I’ve been fairly negative about the extended set theory concept – but in fairness, that may be because I misunderstood how other people thought of tuples. Any time I’ve had to formalize what I thought of a tuple as being, I came up with something very much like the above, except that if one wants to be relational one needs a requirement like:

**In any one tuple, each field-name must be unique.**

In line with that definition, I’d say a **table** is something like:

**A set of tuples, such that any two tuples in the set can be put into one-to-one correspondence with each other in such a way that the field-names of corresponding pairs are the same,**plus- (Optionally!)
**A convention for consistently arranging the members of a tuple in a certain order according to field-name.**

If you buy that, then the next step is to define a **join** along the lines of

Definition: f is a **field-name** for table T if for any tuple t in T, t contains a pair (f,v) for some v.
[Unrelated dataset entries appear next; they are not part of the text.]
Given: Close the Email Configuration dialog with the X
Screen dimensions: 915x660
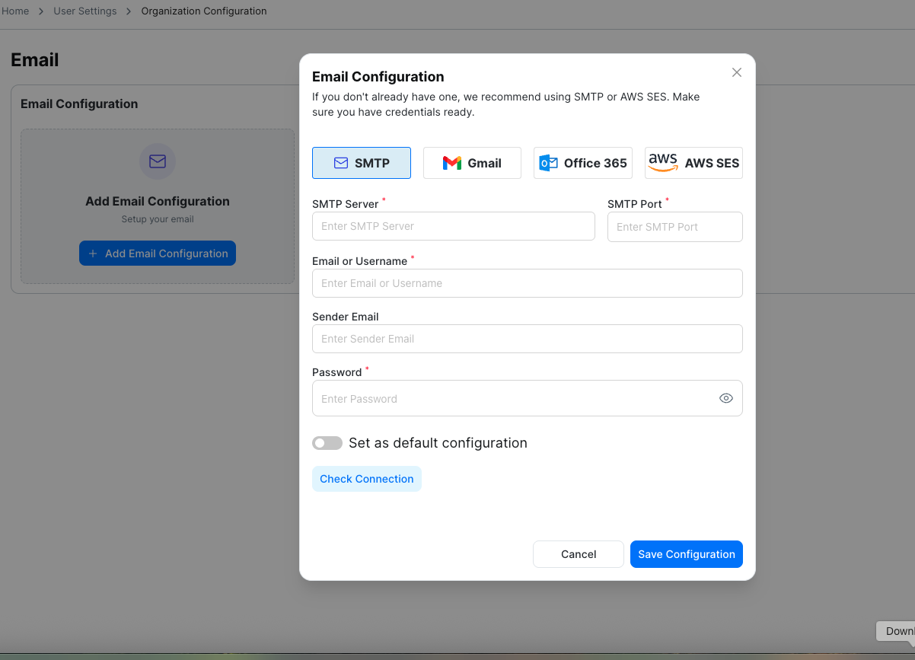Looking at the screenshot, I should point(736,72).
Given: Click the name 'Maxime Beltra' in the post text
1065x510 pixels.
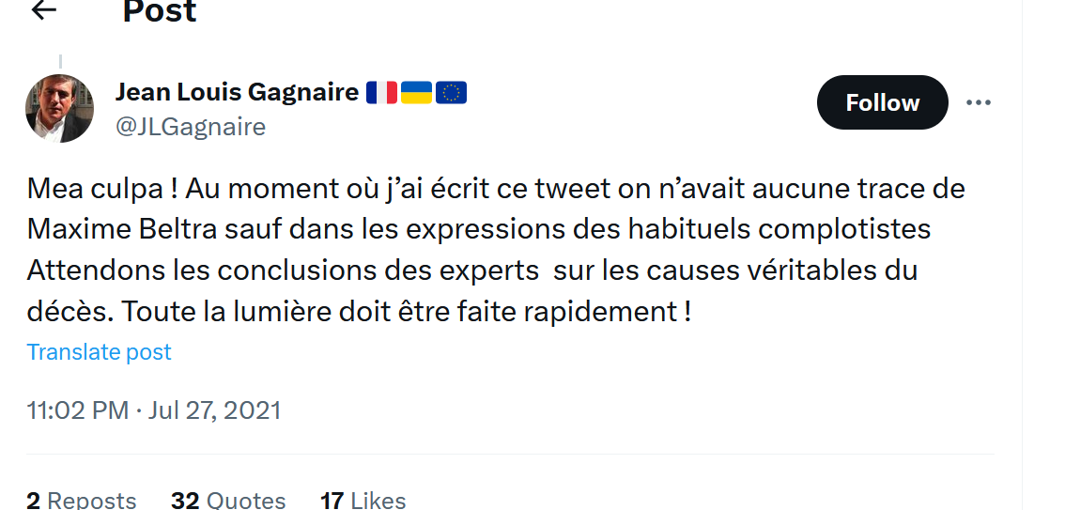Looking at the screenshot, I should pyautogui.click(x=122, y=229).
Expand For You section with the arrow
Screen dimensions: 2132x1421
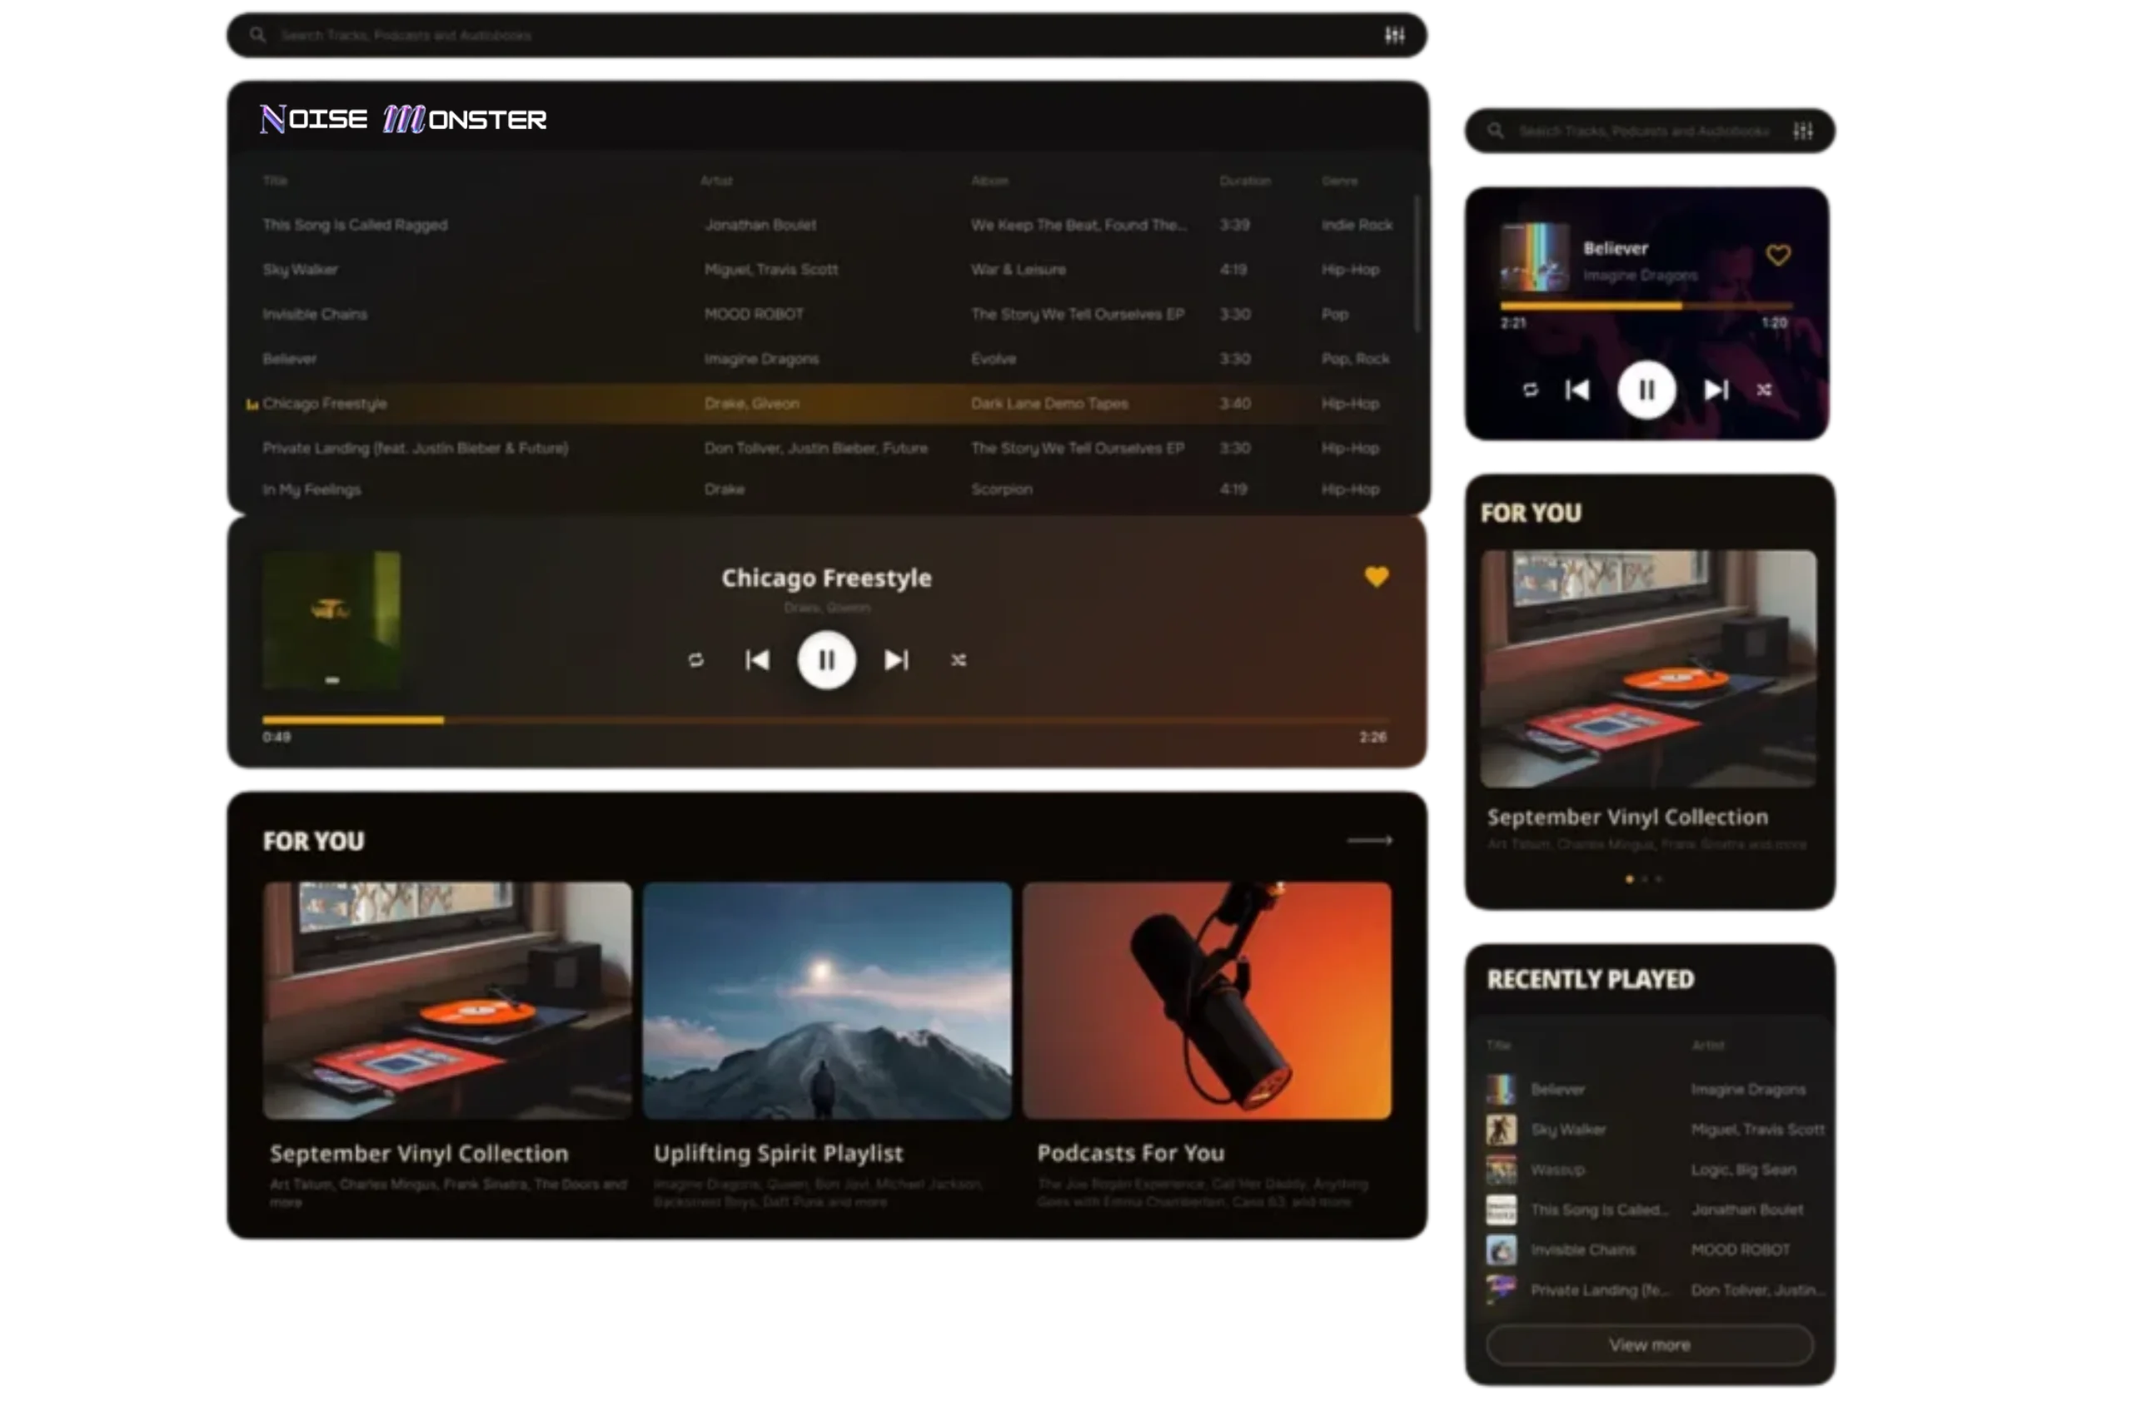coord(1369,840)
Definition: Let T and U be tables. Define **pseudocart(T,U**) to be the image of the Cartesian product T x U under the amazingly simple mapping that sends (t,u) to the union of t and u.

Definition:** Let T and U be tables with field-names f and g respectively. The join of T and U on fields f and g is the subset J of pseudocart(T,U) such that, for all s in **

**pseudocart(T,U),**

**s is in J if and only if, for (f,v) and (g,w) in s, v=w.**

*Note: s is of course itself a set. (f,v) and (g,w) must each exist in s and be unique, by the definitions. That’s why I didn’t say “for all”.*

*Note: I came up with all of the above by myself. No doubt the whole thing has been done better many times before — or at least with different, possibly more scalable, terminology. Links to same in the comment thread would be appreciated.
*

The net result is that joins are commutative, associative, and generally nicely behaved, which extended set theory proponents say they aren’t in a standard relational algebra.
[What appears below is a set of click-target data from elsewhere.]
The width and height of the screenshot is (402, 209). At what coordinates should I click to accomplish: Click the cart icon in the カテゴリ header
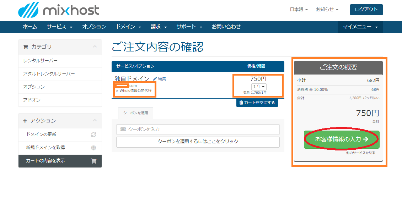tap(26, 47)
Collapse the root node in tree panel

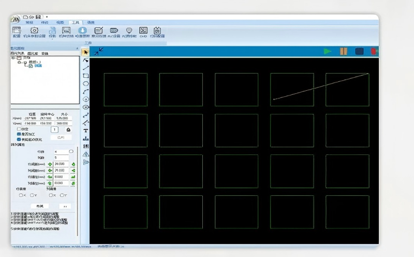(13, 58)
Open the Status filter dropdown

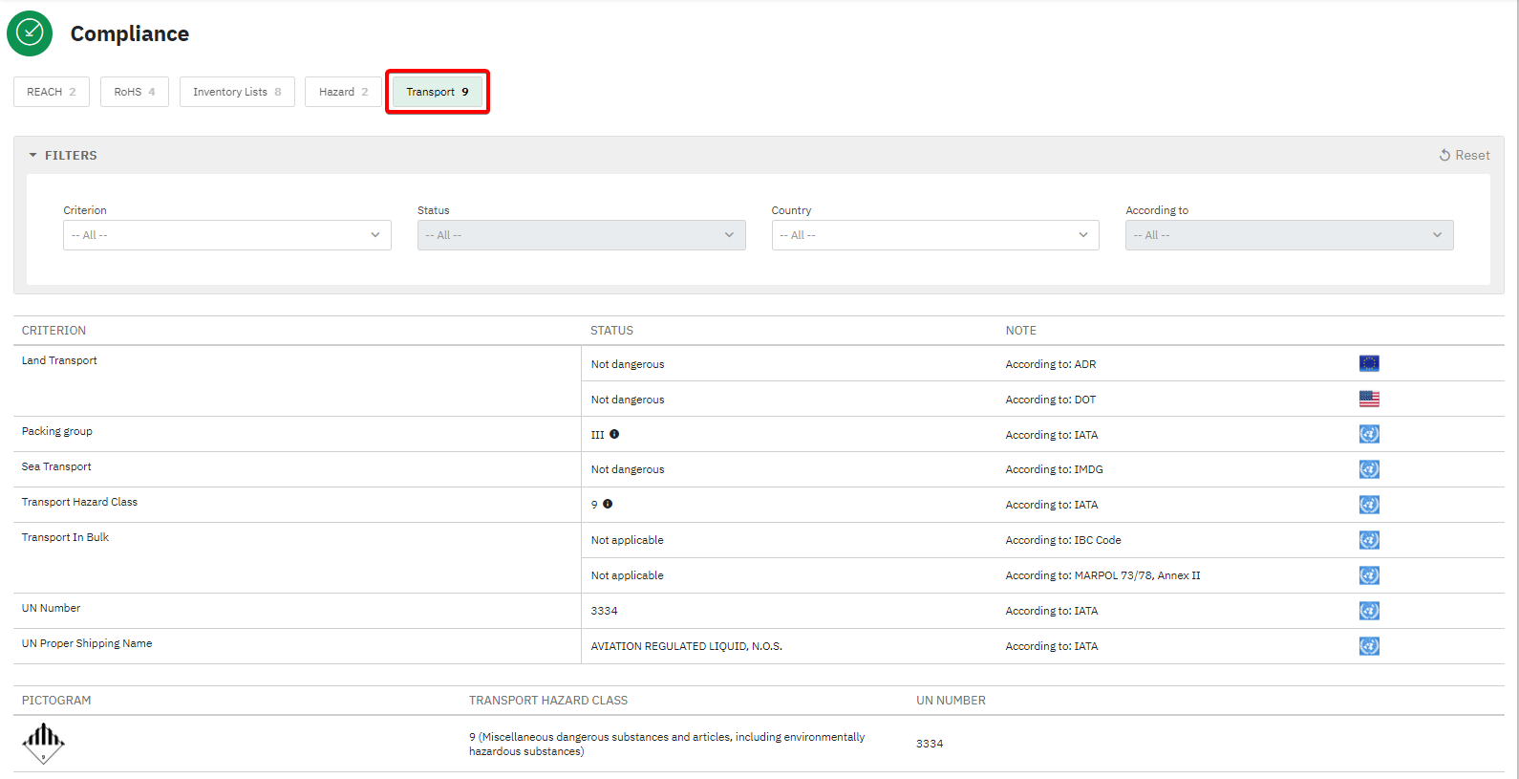point(581,235)
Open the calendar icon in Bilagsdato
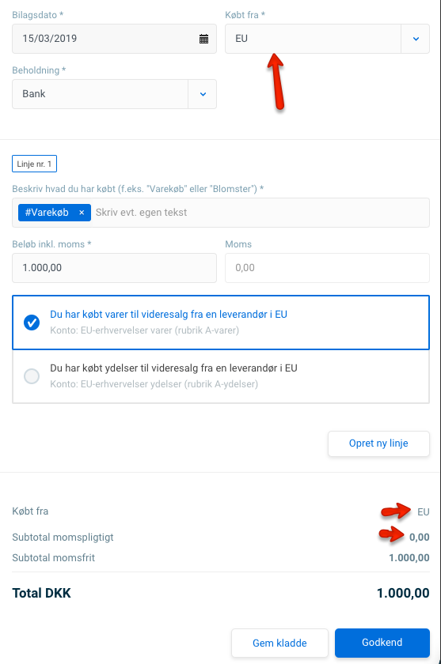The height and width of the screenshot is (664, 441). [204, 39]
In fairness to the extended set theory folks, Wikipedia shows us some common definitions of tuple are rather different from what I gave above. But so what? Use any other definition. Then there’s a one-to-one mapping between the tables and tuples you have and the ones I outlined above. Use that mapping, plus the definition of join I outlined above, to induce a join operation on the tables you defined. It will have the same nice algebraic properties as mine.
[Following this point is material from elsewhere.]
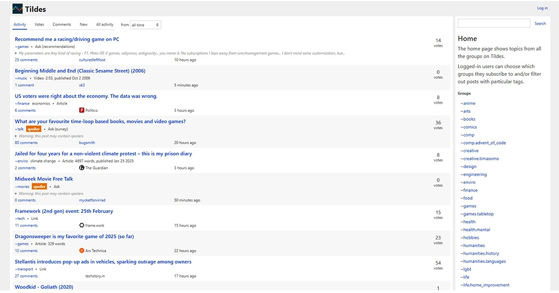
Task: Focus the sidebar search input field
Action: (493, 23)
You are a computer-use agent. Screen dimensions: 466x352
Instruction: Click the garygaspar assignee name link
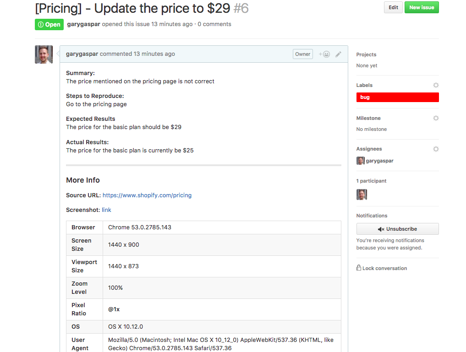pos(379,161)
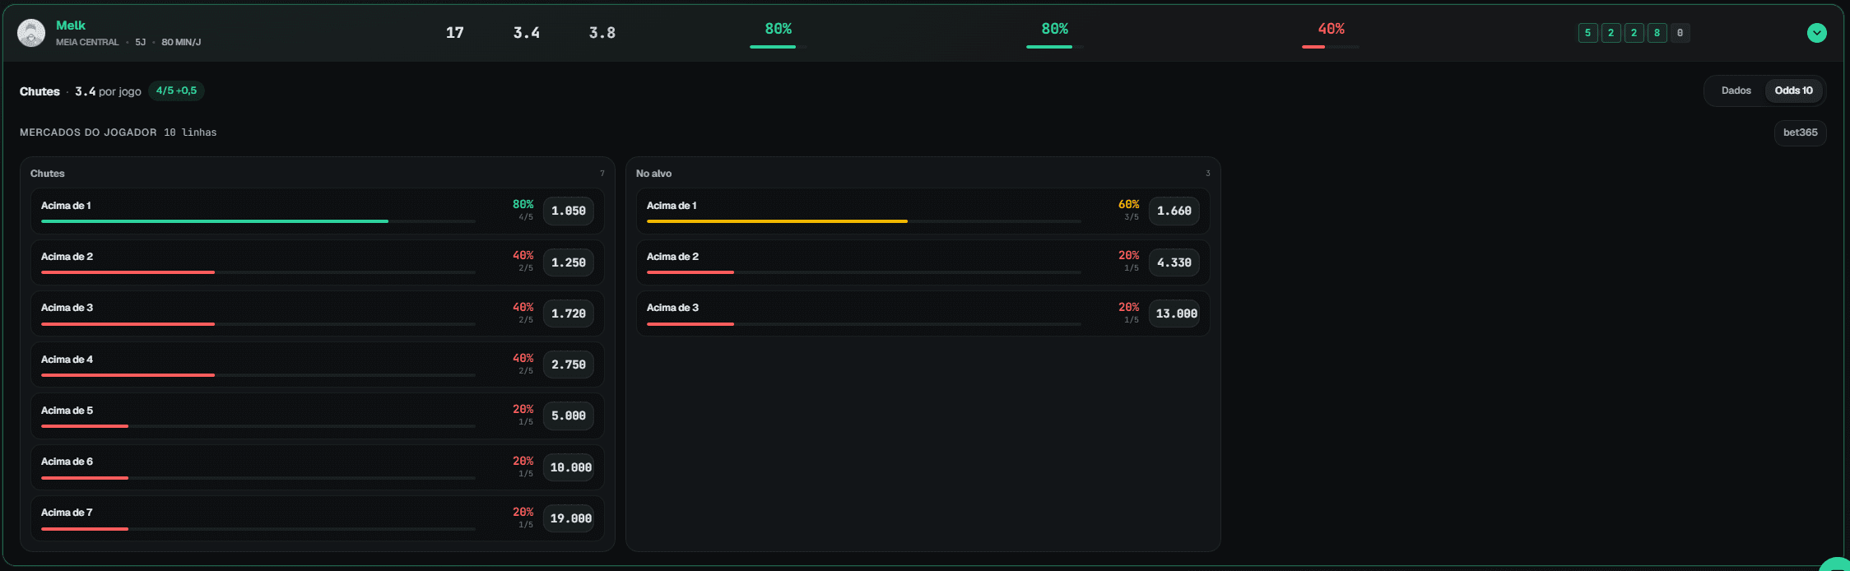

A second claim made for extended set theory is that it doesn’t just cover the relational case. I.e, if you relax the rule “In any one tuple, each field-name must be unique,” then all of a sudden the same set-theoretic model can be used to describe XML as well. Coolness. But I’ll admit to not yet knowing of any reasons why that description would actually be useful for anything, unless somebody (e.g., Algebraix) really comes out with a general, extended-set-theory-inspired software engine that does a great job of managing multiple kinds of data.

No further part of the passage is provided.